- [INSTRUÇÕES DO EXERCÍCIO]:
(1) Transcreva do bloco de texto o trecho que começa em "Espera, é que" e segue até "vêm à memória.".
(2) No bloco de texto, com quem o senhor padre foi confundido quando lhe deram os pêsames pela morte da esposa?

Pronto, já inspirei fundo.
O nosso protesto é contra os manuais de pedagogia politicamente correctos que vilipendiam todos os pais que criticam constantemente os filhos e que não perdem uma ocasião de lhes mostrar como falharam, mas que não dedicam uma palavrinha que seja aos filhos que criticam constantemente os seus queridos paizinhos e não perdem uma ocasião de lhes mostrar como falharam. Para não falar nos “especialistas” que nos recordam constantemente que podemos traumatizar uma criança com duas palavras mais agressivas, e por em risco a sua saúde mental quando não lhes mostramos o apreço merecido, mas que provavelmente se sentem legitimados a por a mãezinha na ordem.
Ah, Ana, e convém esclarecer, não estamos (só) a falar de crianças ou de adolescentes tomados pelas hormonas, mas de filhos adultos que não desistem de educar os pais: “Mãe, não podia ter estado calada?”, “Lá está a mãe outra vez com essa mania...”, “Mãeeee, como é possível que tenha comentado o vestido da namorada do primo Augusto, em frente da tia Verónica!”, “Oh mãe, ninguém já pensa assim há pelo menos trezentos anos”, e a lista podia continuar infindável.
Espera, é que há pior. Os filhos tendem a coligar-se nestas ocasiões, e enquanto ‘um diz mata, o outro diz esfola’, não fazendo a menor cerimónia em desenterrar e troçar de todas as nossas “gafes” e erros passados — aquela vez em que demos os pêsames ao senhor padre pela morte da esposa, confundindo-o com o sacristão, ou os fomos buscar à escola com um sapato diferente do outro, só para citar dois casos verídicos de que com certeza te lembras e que, apesar de tudo, são os mais divertidos que me vêm à memória.
O objectivo destas “correcções fraternas” é, obviamente, exactamente o mesmo que os pais alegam para o esforço educativo que dedicam aos seus filhos: impedir que os chateiem e envergonhem. E rirem-se um bocadinho à custa deles. Só que enquanto dizer que um filho nos envergonha dá direito a uns anos de cadeia, já não cai nem o Carmo, nem tão pouco a Trindade, se o foco da acção for “educar” a nossa mãe.

- [ENTRADAS EXTRAÍDAS]:
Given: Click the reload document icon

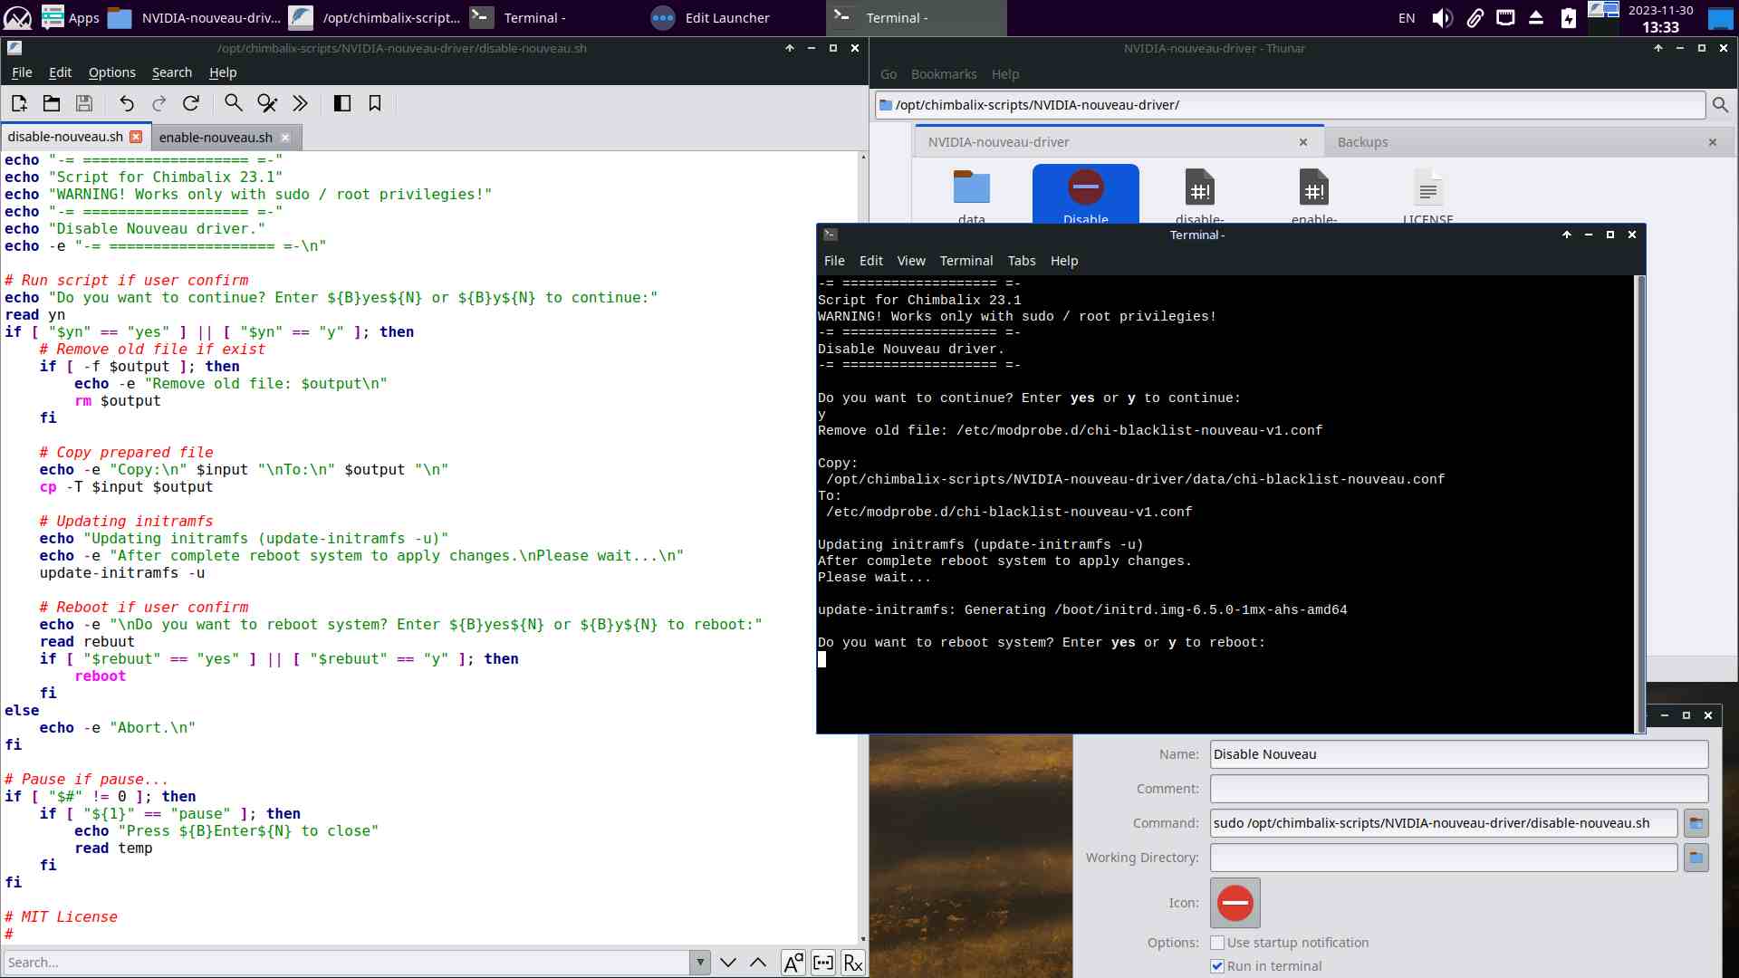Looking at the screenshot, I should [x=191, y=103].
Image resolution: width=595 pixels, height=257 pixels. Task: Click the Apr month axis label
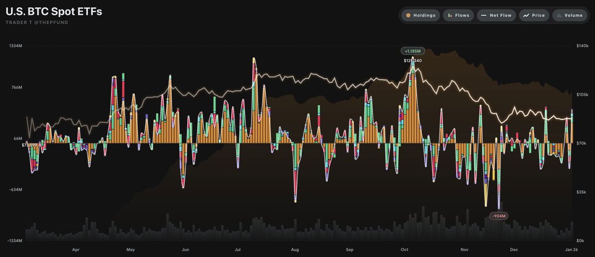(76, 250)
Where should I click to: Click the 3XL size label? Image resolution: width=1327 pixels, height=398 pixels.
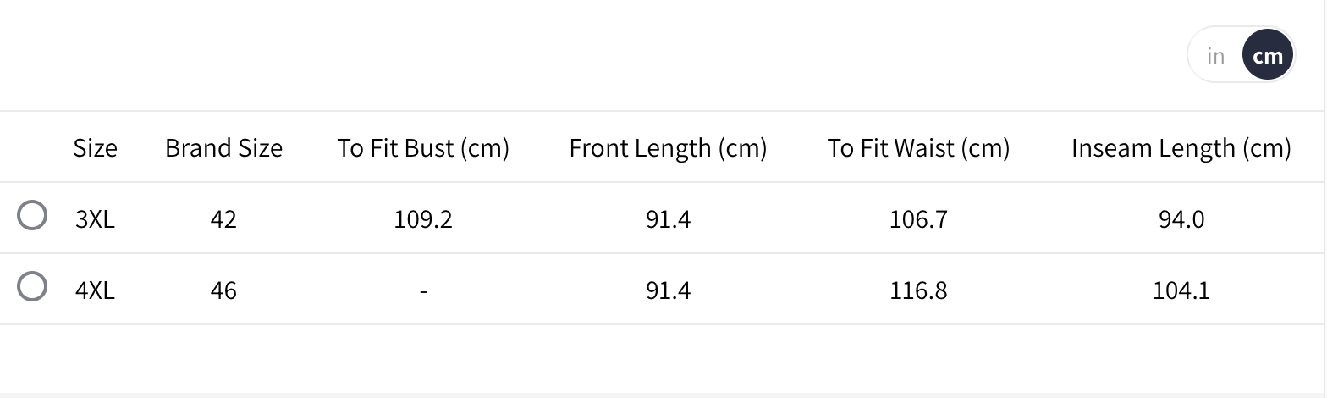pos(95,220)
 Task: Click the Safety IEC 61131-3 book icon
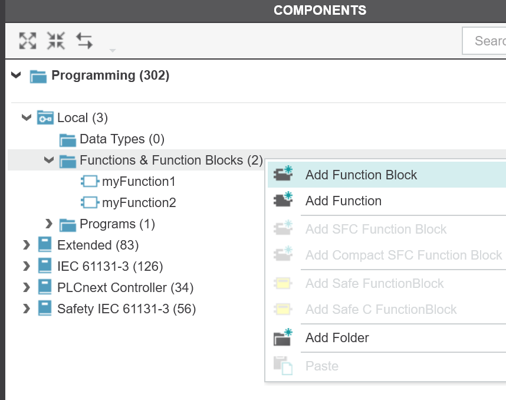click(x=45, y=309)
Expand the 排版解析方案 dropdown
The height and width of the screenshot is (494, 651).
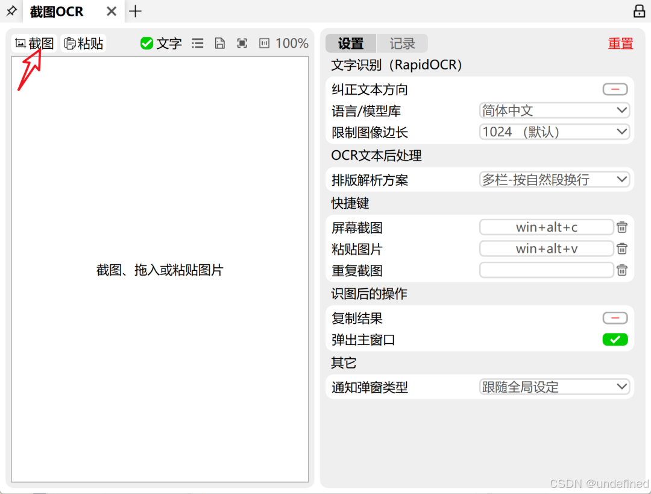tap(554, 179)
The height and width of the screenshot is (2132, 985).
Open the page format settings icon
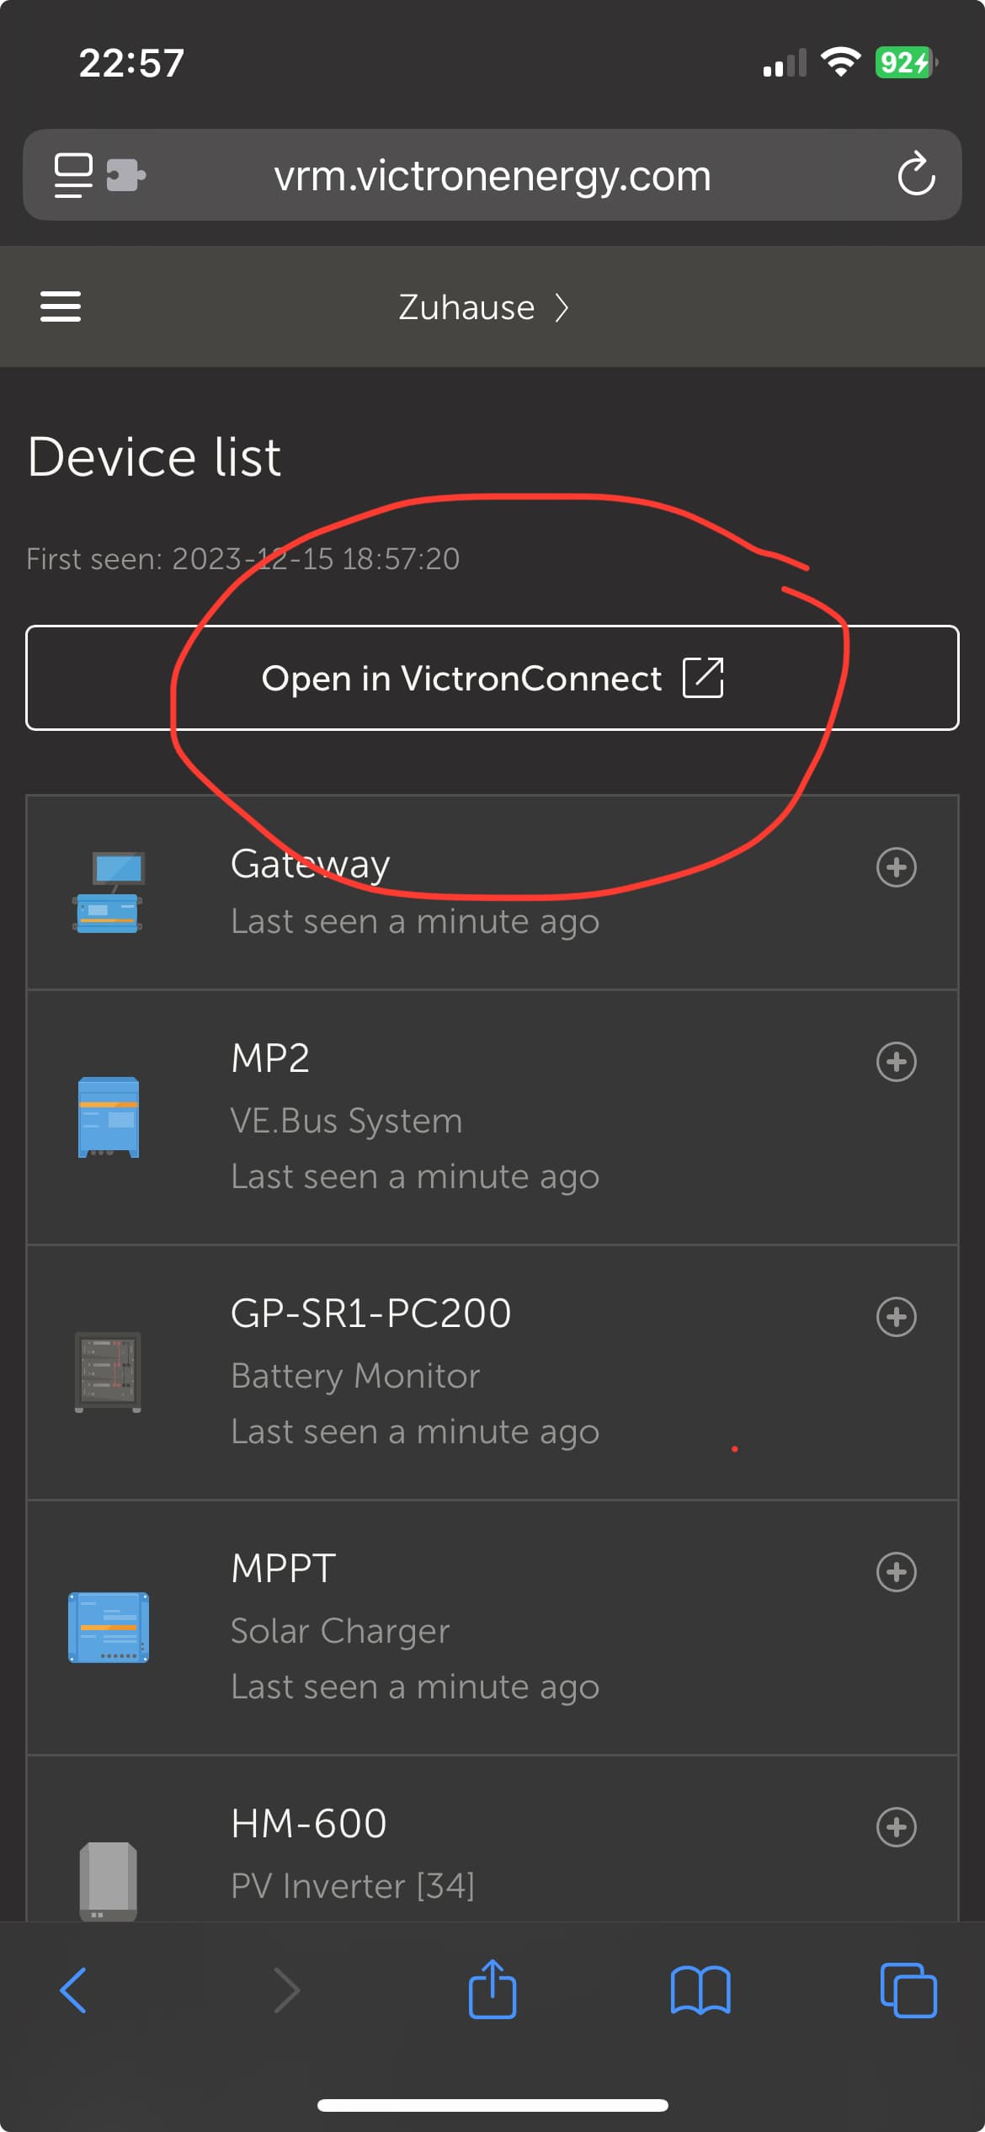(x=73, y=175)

- [RESPOSTAS POR TAREFA]:
(1)
Espera, é que há pior. Os filhos tendem a coligar-se nestas ocasiões, e enquanto ‘um diz mata, o outro diz esfola’, não fazendo a menor cerimónia em desenterrar e troçar de todas as nossas “gafes” e erros passados — aquela vez em que demos os pêsames ao senhor padre pela morte da esposa, confundindo-o com o sacristão, ou os fomos buscar à escola com um sapato diferente do outro, só para citar dois casos verídicos de que com certeza te lembras e que, apesar de tudo, são os mais divertidos que me vêm à memória.

(2) Com o sacristão.